▸ DOCUMENT EXCERPT:
-----
1.1 Dealing with Scientific Silos and Uncertainties

Comprehensive assessments have shown the wide variety of severe environmental problems facing and caused by humanity (e.g. Ehrlich and Ehrlich 2013; IPCC (Intergovernmental Panel on Climate Change) 2007; MEA (Millennium Ecosystem Assessment) 2005; Mitchell et al. 2006). These problems result largely from the activities of a human population whose consumptive patterns have already exceeded the long-term capacity of the Earth to support that population (Rees 2006, 2013). The problems fit a general pattern of diminishing marginal returns (Klare 2012) that Tainter (1988) saw as indicative of the coming collapse of complex societies. Despite the physical science knowledge establishing the current, threatened state of the Earth, concerted action on this knowledge is lacking.
-----
▸ DATASET SECTION:
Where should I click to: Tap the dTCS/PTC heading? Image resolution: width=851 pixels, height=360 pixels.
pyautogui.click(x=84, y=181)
-----
▸ REQUIREMENT 1:
Answer these about the passage on scientific silos and uncertainties:
(a) Which author saw a pattern of diminishing marginal returns as indicative of the coming collapse of complex societies?
(b) What have the consumptive patterns of the human population already exceeded?
(c) Despite the physical science knowledge, what is lacking?
▸ REQUIREMENT 2: Reproduce the passage on scientific silos and uncertainties from "1.1 Dealing with" to "knowledge is lacking.".
▸ REQUIREMENT 3: Resume the passage on scientific silos and uncertainties after its last sentence and carry it forward.

▸ RESULT 1:
(a) Tainter (1988)
(b) The long-term capacity of the Earth to support that population
(c) Concerted action on this knowledge

▸ RESULT 2:
1.1 Dealing with Scientific Silos and Uncertainties

Comprehensive assessments have shown the wide variety of severe environmental problems facing and caused by humanity (e.g. Ehrlich and Ehrlich 2013; IPCC (Intergovernmental Panel on Climate Change) 2007; MEA (Millennium Ecosystem Assessment) 2005; Mitchell et al. 2006). These problems result largely from the activities of a human population whose consumptive patterns have already exceeded the long-term capacity of the Earth to support that population (Rees 2006, 2013). The problems fit a general pattern of diminishing marginal returns (Klare 2012) that Tainter (1988) saw as indicative of the coming collapse of complex societies. Despite the physical science knowledge establishing the current, threatened state of the Earth, concerted action on this knowledge is lacking.

▸ RESULT 3:
Irrespective of the lack of substantive, concerted action, many examples exist of improvements. One instance has been policies and pressures to reduce the use of leaded gasoline to cut the amount of lead contamination in our bodies. Thomas et al. (1999) conducted a meta-analysis of nineteen studies on blood lead levels across all six inhabited continents. Seventeen of the studies measure blood lead levels before and after major reductions in the use of leaded gasoline. The remaining two studies surveyed populations with limited exposure to gasoline. They conclude that reducing lead in gasoline reduces the amount of lead in people’s bodies.

Another example of an environmental improvement relates to acid rain. Acid rain refers to emissions of sulfur and nitrogen compounds, such as from coal-fired electricity generation plants, reducing the pH of rain. When acidic rain falls, it harms ecosystems such as by reducing the pH of soils and lakes, among other effects. Legislation to limit sulfur and nitrogen emissions in places such as North America and Europe reduced acid rain, permitting the ecosystems to recover (e.g. Reis et al. 2012).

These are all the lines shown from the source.